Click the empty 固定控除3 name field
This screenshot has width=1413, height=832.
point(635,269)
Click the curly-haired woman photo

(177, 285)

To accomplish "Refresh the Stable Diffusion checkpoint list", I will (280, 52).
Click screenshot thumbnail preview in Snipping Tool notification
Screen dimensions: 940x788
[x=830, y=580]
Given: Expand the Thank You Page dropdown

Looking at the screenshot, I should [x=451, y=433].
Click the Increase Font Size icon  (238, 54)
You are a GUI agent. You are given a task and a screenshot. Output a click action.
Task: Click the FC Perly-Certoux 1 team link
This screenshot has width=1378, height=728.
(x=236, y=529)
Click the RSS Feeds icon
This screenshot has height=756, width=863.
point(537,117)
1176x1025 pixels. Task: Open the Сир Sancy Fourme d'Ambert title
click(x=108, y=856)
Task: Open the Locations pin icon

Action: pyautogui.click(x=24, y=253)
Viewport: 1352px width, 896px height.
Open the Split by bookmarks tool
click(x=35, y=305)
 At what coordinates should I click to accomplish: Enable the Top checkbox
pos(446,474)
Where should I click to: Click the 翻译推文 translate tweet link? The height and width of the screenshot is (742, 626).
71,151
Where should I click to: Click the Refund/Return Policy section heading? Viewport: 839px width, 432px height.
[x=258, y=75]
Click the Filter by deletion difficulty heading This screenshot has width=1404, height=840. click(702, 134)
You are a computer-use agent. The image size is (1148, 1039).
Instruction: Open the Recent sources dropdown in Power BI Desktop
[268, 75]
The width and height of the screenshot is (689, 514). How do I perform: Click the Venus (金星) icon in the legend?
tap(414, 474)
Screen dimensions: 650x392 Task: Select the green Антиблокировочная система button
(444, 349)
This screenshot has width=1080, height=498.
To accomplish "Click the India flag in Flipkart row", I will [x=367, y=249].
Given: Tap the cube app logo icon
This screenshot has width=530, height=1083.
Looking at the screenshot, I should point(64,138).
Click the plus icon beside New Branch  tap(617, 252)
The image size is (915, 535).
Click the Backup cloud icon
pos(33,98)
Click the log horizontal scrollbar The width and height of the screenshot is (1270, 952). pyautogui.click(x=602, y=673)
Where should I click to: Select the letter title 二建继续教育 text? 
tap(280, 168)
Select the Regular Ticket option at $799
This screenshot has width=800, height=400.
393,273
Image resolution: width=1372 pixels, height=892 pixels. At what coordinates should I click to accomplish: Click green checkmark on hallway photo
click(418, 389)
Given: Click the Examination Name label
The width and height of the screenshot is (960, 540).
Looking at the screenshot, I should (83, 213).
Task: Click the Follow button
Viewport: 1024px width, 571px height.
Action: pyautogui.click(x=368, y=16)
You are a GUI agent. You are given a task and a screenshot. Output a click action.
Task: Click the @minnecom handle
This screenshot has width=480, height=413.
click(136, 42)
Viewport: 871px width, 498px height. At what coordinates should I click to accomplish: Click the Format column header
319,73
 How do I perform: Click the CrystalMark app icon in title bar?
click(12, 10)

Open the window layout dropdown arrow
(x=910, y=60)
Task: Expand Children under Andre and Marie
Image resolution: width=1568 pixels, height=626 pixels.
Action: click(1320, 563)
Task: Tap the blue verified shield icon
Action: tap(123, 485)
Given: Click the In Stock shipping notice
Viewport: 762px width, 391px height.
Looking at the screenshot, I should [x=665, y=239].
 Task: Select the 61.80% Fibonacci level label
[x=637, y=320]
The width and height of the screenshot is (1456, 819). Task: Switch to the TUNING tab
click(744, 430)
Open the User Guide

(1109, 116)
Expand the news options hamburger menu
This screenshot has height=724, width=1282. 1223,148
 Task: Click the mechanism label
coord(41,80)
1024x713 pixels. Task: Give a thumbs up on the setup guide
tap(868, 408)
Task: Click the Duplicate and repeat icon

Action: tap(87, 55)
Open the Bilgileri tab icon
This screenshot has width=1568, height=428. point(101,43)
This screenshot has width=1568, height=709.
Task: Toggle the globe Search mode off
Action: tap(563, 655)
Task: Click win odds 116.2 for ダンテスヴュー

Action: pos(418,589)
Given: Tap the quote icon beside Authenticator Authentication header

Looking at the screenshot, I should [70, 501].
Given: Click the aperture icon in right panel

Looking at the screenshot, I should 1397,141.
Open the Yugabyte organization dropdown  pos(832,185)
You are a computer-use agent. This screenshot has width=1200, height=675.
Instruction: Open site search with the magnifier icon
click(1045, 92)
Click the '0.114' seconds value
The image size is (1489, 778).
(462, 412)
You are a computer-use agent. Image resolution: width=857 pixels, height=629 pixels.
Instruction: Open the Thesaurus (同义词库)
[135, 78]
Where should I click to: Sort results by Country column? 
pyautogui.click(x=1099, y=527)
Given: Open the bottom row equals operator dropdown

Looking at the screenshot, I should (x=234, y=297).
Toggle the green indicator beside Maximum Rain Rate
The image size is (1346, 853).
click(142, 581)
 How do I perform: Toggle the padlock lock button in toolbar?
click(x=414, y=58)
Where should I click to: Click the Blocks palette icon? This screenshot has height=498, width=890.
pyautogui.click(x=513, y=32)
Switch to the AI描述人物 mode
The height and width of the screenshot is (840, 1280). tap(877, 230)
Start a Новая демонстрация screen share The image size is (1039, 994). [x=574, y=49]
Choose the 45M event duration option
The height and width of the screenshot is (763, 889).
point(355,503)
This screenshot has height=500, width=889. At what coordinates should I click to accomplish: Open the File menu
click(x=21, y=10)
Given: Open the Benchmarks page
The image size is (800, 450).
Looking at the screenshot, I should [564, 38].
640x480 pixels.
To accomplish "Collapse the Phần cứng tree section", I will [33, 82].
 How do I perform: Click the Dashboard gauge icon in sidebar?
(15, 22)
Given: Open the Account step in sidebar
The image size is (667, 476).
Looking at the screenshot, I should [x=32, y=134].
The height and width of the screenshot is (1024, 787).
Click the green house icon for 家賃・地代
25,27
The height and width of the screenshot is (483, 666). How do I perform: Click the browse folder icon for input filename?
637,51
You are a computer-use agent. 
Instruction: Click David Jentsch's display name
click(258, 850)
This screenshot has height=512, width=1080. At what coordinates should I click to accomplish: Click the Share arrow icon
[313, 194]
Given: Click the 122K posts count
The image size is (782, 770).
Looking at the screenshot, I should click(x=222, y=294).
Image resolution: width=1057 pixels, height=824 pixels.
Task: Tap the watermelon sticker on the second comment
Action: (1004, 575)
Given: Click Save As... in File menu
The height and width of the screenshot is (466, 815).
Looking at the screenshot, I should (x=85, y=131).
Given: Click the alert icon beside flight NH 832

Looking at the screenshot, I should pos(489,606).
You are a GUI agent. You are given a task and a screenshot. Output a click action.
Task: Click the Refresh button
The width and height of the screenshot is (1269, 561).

--

Give these lines as a numbered list, leaving out the blank lines.

WORKED ANSWER —
1. Click the empty 固定控除3 name field
2. This screenshot has width=1413, height=832.
3. point(635,269)
4. Click the curly-haired woman photo
5. (177, 285)
6. To accomplish "Refresh the Stable Diffusion checkpoint list", I will (280, 52).
7. Click screenshot thumbnail preview in Snipping Tool notification
8. Screen dimensions: 940x788
9. [x=830, y=580]
10. Given: Expand the Thank You Page dropdown
11. Looking at the screenshot, I should [x=451, y=433].
12. Click the Increase Font Size icon  (238, 54)
13. You are a GUI agent. You are given a task and a screenshot. Output a click action.
14. Task: Click the FC Perly-Certoux 1 team link
15. This screenshot has width=1378, height=728.
16. (x=236, y=529)
17. Click the RSS Feeds icon
18. This screenshot has height=756, width=863.
19. point(537,117)
20. 1176x1025 pixels. Task: Open the Сир Sancy Fourme d'Ambert title
21. click(x=108, y=856)
22. Task: Open the Locations pin icon
23. Action: pyautogui.click(x=24, y=253)
24. Viewport: 1352px width, 896px height.
25. Open the Split by bookmarks tool
26. click(x=35, y=305)
27.  At what coordinates should I click to accomplish: Enable the Top checkbox
28. pos(446,474)
29. Where should I click to: Click the 翻译推文 translate tweet link? The height and width of the screenshot is (742, 626).
30. 71,151
31. Where should I click to: Click the Refund/Return Policy section heading? Viewport: 839px width, 432px height.
32. [x=258, y=75]
33. Click the Filter by deletion difficulty heading This screenshot has width=1404, height=840. click(702, 134)
34. You are a computer-use agent. The image size is (1148, 1039).
35. Instruction: Open the Recent sources dropdown in Power BI Desktop
36. [268, 75]
37. The width and height of the screenshot is (689, 514). How do I perform: Click the Venus (金星) icon in the legend?
38. tap(414, 474)
39. Screen dimensions: 650x392 Task: Select the green Антиблокировочная система button
40. (444, 349)
41. This screenshot has width=1080, height=498.
42. To accomplish "Click the India flag in Flipkart row", I will [x=367, y=249].
43. Given: Tap the cube app logo icon
44. This screenshot has width=530, height=1083.
45. Looking at the screenshot, I should point(64,138).
46. Click the plus icon beside New Branch  tap(617, 252)
47. The image size is (915, 535).
48. Click the Backup cloud icon
49. pos(33,98)
50. Click the log horizontal scrollbar The width and height of the screenshot is (1270, 952). pyautogui.click(x=602, y=673)
51. Where should I click to: Select the letter title 二建继续教育 text? 
52. tap(280, 168)
53. Select the Regular Ticket option at $799
54. This screenshot has width=800, height=400.
55. 393,273
56. Image resolution: width=1372 pixels, height=892 pixels. At what coordinates should I click to accomplish: Click green checkmark on hallway photo
57. click(418, 389)
58. Given: Click the Examination Name label
59. The width and height of the screenshot is (960, 540).
60. Looking at the screenshot, I should (83, 213).
61. Task: Click the Follow button
62. Viewport: 1024px width, 571px height.
63. Action: pyautogui.click(x=368, y=16)
64. You are a GUI agent. You are given a task and a screenshot. Output a click action.
65. Task: Click the @minnecom handle
66. This screenshot has width=480, height=413.
67. click(136, 42)
68. Viewport: 871px width, 498px height. At what coordinates should I click to accomplish: Click the Format column header
69. 319,73
70.  How do I perform: Click the CrystalMark app icon in title bar?
71. click(12, 10)
72. Open the window layout dropdown arrow
73. (x=910, y=60)
74. Task: Expand Children under Andre and Marie
75. Image resolution: width=1568 pixels, height=626 pixels.
76. Action: click(1320, 563)
77. Task: Tap the blue verified shield icon
78. Action: tap(123, 485)
79. Given: Click the In Stock shipping notice
80. Viewport: 762px width, 391px height.
81. Looking at the screenshot, I should [x=665, y=239].
82.  Task: Select the 61.80% Fibonacci level label
83. [x=637, y=320]
84. The width and height of the screenshot is (1456, 819). Task: Switch to the TUNING tab
85. click(744, 430)
86. Open the User Guide
87. (1109, 116)
88. Expand the news options hamburger menu
89. This screenshot has height=724, width=1282. 1223,148
90.  Task: Click the mechanism label
91. coord(41,80)
92. 1024x713 pixels. Task: Give a thumbs up on the setup guide
93. tap(868, 408)
94. Task: Click the Duplicate and repeat icon
95. Action: tap(87, 55)
96. Open the Bilgileri tab icon
97. This screenshot has width=1568, height=428. point(101,43)
98. This screenshot has width=1568, height=709.
99. Task: Toggle the globe Search mode off
100. Action: tap(563, 655)
101. Task: Click win odds 116.2 for ダンテスヴュー
102. Action: pos(418,589)
103. Given: Tap the quote icon beside Authenticator Authentication header
104. Looking at the screenshot, I should [70, 501].
105. Given: Click the aperture icon in right panel
106. Looking at the screenshot, I should 1397,141.
107. Open the Yugabyte organization dropdown  pos(832,185)
108. You are a computer-use agent. This screenshot has width=1200, height=675.
109. Instruction: Open site search with the magnifier icon
110. click(1045, 92)
111. Click the '0.114' seconds value
112. The image size is (1489, 778).
113. (462, 412)
114. You are a computer-use agent. Image resolution: width=857 pixels, height=629 pixels.
115. Instruction: Open the Thesaurus (同义词库)
116. [135, 78]
117. Where should I click to: Sort results by Country column? 
118. pyautogui.click(x=1099, y=527)
119. Given: Open the bottom row equals operator dropdown
120. Looking at the screenshot, I should (x=234, y=297).
121. Toggle the green indicator beside Maximum Rain Rate
122. The image size is (1346, 853).
123. click(142, 581)
124.  How do I perform: Toggle the padlock lock button in toolbar?
125. click(x=414, y=58)
126. Where should I click to: Click the Blocks palette icon? This screenshot has height=498, width=890.
127. pyautogui.click(x=513, y=32)
128. Switch to the AI描述人物 mode
129. The height and width of the screenshot is (840, 1280). tap(877, 230)
130. Start a Новая демонстрация screen share The image size is (1039, 994). [x=574, y=49]
131. Choose the 45M event duration option
132. The height and width of the screenshot is (763, 889).
133. point(355,503)
134. This screenshot has height=500, width=889. At what coordinates should I click to accomplish: Open the File menu
135. click(x=21, y=10)
136. Given: Open the Benchmarks page
137. The image size is (800, 450).
138. Looking at the screenshot, I should [564, 38].
139. 640x480 pixels.
140. To accomplish "Collapse the Phần cứng tree section", I will [33, 82].
141.  How do I perform: Click the Dashboard gauge icon in sidebar?
142. (15, 22)
143. Given: Open the Account step in sidebar
144. The image size is (667, 476).
145. Looking at the screenshot, I should [x=32, y=134].
146. The height and width of the screenshot is (1024, 787).
147. Click the green house icon for 家賃・地代
148. 25,27
149. The height and width of the screenshot is (483, 666). How do I perform: Click the browse folder icon for input filename?
150. 637,51
151. You are a computer-use agent. 
152. Instruction: Click David Jentsch's display name
153. click(258, 850)
154. This screenshot has height=512, width=1080. At what coordinates should I click to accomplish: Click the Share arrow icon
155. [313, 194]
156. Given: Click the 122K posts count
157. The image size is (782, 770).
158. Looking at the screenshot, I should click(x=222, y=294).
159. Image resolution: width=1057 pixels, height=824 pixels.
160. Task: Tap the watermelon sticker on the second comment
161. Action: (1004, 575)
162. Given: Click Save As... in File menu
163. The height and width of the screenshot is (466, 815).
164. Looking at the screenshot, I should (x=85, y=131).
165. Given: Click the alert icon beside flight NH 832
166. Looking at the screenshot, I should pos(489,606).
167. You are a GUI agent. You are given a task and a screenshot. Output a click action.
168. Task: Click the Refresh button
169. The width and height of the screenshot is (1269, 561).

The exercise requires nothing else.